Abstract

Composting experiments with heat recovery reveal spatial non-uniformity in parameters such as temperature, oxygen concentration and substrate degradation. In order to recover heat from static compost piles via integrated heat exchanger there is the need to investigate the temperature distribution for placing the heat exchangers and the interaction between heat recovery, substrate degradation and oxygen concentration to ensure quality of composting process. This study introduces a spatial model to predict the variation in controlling parameters such as temperature, oxygen concentration, substrate degradation and airflow patterns in static compost piles with heat recovery using Finite element method (FEM) in COMSOL Multiphysics ® Version 5.3. The developed two-dimensional axisymmetric numerical model considers the compaction effects and is validated to real case pilot-scale compost pile experiments with passive aeration.
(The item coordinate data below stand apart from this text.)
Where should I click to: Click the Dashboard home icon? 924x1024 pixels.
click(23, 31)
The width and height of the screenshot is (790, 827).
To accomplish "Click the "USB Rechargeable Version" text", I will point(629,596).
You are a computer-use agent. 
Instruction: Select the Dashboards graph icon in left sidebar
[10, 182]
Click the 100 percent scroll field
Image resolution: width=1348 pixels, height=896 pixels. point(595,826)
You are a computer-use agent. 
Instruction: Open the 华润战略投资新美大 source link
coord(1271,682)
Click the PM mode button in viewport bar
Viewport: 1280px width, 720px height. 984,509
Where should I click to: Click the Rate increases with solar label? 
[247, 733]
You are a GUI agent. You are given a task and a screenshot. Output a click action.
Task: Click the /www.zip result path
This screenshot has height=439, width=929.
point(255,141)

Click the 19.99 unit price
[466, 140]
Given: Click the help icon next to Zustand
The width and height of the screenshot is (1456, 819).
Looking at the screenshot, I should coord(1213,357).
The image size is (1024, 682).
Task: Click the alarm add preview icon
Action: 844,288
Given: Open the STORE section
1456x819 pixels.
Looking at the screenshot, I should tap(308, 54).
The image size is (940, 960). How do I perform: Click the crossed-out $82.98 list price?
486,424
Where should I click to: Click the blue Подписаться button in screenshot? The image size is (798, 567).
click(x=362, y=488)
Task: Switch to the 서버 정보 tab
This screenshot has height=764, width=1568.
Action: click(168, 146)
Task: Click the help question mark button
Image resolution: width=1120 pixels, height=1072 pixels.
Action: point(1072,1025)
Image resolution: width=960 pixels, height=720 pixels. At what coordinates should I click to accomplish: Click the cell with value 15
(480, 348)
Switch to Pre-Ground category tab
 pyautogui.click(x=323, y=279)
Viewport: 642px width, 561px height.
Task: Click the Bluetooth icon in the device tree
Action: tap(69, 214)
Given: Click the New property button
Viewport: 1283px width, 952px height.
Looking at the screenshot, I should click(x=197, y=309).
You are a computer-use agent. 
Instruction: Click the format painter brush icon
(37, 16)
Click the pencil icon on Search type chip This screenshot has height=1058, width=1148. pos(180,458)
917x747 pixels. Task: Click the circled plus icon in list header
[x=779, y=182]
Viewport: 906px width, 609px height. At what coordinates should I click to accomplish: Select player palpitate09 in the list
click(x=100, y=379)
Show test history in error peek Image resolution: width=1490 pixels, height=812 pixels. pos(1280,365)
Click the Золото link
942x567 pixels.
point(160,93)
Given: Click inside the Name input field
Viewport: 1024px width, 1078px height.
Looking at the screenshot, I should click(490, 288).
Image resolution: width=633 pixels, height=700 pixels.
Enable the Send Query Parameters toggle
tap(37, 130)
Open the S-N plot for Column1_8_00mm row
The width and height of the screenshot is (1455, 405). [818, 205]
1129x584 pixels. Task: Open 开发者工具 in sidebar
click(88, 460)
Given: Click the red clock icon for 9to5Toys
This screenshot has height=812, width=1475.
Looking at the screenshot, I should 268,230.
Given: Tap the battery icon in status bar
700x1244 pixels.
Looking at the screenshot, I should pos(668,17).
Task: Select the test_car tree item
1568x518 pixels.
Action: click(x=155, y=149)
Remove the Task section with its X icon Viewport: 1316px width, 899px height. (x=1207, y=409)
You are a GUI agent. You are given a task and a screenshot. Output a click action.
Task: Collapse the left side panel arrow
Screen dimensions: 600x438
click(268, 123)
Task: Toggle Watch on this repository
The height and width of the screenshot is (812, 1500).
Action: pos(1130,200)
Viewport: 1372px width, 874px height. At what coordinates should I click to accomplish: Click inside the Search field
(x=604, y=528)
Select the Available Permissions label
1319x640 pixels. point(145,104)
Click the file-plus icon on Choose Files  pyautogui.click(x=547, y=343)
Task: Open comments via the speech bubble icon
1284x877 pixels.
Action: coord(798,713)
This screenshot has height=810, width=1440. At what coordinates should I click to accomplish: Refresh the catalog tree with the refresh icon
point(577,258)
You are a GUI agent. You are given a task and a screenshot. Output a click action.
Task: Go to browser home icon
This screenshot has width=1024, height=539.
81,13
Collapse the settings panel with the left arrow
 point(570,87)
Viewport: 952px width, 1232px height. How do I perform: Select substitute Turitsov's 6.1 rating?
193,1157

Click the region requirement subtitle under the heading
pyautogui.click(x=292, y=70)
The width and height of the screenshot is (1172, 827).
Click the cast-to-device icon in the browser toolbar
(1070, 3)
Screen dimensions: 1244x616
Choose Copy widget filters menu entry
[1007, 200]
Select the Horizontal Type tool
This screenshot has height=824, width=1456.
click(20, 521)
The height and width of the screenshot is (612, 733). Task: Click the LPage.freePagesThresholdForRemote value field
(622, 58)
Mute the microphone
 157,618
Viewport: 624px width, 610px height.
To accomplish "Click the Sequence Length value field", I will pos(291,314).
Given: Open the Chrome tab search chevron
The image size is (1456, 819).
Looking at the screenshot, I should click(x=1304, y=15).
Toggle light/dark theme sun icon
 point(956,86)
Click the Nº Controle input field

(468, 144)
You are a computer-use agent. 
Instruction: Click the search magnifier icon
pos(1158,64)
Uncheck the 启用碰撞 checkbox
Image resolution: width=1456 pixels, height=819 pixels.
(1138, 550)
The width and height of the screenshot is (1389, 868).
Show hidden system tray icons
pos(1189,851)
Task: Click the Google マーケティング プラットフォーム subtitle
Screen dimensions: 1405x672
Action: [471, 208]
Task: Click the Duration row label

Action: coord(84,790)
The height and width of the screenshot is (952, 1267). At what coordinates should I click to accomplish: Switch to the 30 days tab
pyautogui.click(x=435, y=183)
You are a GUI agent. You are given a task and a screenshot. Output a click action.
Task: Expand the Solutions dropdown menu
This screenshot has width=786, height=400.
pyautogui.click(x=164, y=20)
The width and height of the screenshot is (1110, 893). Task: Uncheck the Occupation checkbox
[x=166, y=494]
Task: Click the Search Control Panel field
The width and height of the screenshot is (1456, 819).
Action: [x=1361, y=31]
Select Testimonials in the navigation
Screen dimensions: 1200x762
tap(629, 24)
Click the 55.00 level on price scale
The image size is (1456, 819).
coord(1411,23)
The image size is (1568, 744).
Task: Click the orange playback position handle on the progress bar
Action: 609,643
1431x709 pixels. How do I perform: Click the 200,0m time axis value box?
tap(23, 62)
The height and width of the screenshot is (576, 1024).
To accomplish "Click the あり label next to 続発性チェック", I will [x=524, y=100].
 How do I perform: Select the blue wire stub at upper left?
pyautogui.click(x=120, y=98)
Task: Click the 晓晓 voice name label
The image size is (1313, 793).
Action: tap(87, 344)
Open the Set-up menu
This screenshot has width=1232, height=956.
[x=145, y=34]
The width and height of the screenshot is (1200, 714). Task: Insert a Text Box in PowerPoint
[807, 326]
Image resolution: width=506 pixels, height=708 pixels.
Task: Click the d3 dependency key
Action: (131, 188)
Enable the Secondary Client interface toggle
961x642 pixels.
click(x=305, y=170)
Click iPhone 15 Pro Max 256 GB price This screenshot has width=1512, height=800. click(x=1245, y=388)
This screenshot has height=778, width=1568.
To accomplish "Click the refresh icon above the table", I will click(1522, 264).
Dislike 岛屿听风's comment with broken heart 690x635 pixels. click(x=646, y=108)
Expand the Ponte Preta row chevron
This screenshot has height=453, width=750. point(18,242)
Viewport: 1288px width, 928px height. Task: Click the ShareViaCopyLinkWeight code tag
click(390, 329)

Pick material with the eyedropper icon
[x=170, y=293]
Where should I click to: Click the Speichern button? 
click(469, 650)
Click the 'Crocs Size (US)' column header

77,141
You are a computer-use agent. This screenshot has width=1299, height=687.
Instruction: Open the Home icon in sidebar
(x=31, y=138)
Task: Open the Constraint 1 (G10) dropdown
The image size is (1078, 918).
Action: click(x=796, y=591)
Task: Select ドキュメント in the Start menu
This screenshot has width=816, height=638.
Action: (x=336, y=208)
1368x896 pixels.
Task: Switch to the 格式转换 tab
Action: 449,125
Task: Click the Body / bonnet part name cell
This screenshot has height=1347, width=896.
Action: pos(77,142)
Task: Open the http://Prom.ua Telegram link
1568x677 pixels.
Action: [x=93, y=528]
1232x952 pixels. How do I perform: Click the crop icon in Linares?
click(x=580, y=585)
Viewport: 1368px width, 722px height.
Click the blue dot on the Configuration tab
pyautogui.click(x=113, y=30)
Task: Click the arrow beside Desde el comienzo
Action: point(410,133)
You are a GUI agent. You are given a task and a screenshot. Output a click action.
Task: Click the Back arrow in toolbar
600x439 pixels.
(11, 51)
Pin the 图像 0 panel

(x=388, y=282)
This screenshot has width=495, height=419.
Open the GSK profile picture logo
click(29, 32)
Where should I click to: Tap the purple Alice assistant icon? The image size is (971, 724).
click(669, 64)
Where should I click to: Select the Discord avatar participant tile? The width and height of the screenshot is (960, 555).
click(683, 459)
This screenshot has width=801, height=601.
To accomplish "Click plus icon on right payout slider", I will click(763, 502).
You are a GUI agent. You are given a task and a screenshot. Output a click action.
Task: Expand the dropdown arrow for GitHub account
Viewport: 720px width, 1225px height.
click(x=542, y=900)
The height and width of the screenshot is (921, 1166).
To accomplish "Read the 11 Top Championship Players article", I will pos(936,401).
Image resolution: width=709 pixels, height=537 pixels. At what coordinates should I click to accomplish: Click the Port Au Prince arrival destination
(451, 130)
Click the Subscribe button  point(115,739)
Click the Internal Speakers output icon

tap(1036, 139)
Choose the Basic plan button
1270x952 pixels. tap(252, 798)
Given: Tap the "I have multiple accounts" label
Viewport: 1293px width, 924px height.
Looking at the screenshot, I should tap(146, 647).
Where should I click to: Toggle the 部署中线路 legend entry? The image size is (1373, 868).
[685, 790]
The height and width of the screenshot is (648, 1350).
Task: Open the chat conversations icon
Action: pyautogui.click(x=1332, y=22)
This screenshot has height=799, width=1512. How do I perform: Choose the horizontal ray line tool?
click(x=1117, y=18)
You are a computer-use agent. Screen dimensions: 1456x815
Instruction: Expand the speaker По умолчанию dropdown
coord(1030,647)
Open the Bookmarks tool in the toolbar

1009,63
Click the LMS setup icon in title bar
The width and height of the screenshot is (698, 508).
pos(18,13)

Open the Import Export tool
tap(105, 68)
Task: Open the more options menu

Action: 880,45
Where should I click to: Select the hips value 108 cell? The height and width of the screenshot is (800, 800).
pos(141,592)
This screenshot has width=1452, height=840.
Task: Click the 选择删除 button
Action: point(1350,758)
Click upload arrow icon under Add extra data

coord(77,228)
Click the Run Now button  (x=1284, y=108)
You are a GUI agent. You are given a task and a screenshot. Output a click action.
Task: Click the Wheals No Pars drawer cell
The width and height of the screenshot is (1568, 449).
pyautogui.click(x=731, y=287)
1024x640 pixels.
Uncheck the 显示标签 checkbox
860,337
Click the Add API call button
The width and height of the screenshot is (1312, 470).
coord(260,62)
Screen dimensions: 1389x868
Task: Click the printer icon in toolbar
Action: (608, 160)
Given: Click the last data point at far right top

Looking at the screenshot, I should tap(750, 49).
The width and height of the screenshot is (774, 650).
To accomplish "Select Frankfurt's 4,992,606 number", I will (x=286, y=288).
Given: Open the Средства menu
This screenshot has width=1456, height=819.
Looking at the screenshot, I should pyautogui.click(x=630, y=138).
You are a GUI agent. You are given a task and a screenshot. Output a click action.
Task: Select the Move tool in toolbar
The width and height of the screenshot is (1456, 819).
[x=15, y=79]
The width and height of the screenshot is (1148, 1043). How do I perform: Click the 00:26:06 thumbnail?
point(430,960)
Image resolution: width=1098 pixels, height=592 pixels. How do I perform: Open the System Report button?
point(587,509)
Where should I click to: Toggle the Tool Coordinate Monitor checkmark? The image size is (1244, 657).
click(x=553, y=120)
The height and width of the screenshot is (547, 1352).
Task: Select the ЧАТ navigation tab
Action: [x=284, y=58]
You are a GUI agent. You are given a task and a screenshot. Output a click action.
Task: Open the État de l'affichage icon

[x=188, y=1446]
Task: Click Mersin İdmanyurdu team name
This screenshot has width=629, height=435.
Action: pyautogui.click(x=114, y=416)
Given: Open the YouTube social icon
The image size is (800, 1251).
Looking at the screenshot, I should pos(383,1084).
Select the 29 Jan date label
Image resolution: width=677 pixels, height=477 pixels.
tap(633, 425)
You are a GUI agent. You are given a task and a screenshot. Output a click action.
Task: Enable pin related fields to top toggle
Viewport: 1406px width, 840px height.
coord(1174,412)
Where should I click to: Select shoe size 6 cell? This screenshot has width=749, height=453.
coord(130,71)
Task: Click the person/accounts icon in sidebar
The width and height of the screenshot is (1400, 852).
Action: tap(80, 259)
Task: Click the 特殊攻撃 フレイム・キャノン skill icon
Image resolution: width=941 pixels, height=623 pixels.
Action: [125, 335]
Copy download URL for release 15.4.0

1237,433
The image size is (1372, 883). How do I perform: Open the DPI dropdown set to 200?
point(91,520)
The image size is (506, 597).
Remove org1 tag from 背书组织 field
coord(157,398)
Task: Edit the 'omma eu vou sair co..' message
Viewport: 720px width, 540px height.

Strong matching with the real case experiment was achieved. The spatial model demonstrated that the compaction effect is extremely important for realistic modeling because it affects airflow, temperature distribution, oxygen consumption and substrate degradation in a compost pile. Heat recovery did not disrupt the composting process. Case studies revealed strong influence of convective heat loss through the edges and a 10 % improvement of heat recovery rate with ground insulation. The simulation indicates that an optimized placing of heat recovery pipes could increase the average heat extraction by 10-40 %.